From the records below, please repeat exactly the line that has "Where should I click to: Switch", the line that has "You are a GUI", and every line between them, and nothing else.
Start of The data
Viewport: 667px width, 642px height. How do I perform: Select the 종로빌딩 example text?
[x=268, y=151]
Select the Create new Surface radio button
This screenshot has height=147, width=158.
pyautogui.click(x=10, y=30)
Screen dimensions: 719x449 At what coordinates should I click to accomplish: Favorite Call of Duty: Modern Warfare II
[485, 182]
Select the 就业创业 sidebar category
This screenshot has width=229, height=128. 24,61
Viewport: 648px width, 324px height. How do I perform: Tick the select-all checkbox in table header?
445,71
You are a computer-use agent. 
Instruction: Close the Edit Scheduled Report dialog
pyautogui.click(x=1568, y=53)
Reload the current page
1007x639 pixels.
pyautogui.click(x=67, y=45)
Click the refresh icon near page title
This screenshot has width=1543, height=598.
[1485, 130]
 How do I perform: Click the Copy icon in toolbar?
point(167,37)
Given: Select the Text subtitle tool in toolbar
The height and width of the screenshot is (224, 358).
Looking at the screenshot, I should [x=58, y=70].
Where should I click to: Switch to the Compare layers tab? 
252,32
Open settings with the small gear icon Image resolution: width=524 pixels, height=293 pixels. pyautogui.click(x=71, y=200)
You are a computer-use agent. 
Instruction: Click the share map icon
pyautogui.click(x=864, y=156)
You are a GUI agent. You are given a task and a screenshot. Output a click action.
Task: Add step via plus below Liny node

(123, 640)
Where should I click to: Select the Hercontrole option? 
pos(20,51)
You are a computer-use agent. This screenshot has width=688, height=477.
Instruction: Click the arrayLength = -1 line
End of The data
◆ Result of this exercise:
Where should I click to: Switch to the Compare layers tab? 
252,32
Open settings with the small gear icon Image resolution: width=524 pixels, height=293 pixels. pyautogui.click(x=71, y=200)
You are a computer-use agent. 
Instruction: Click the share map icon
pyautogui.click(x=864, y=156)
You are a GUI agent. You are given a task and a screenshot. Output a click action.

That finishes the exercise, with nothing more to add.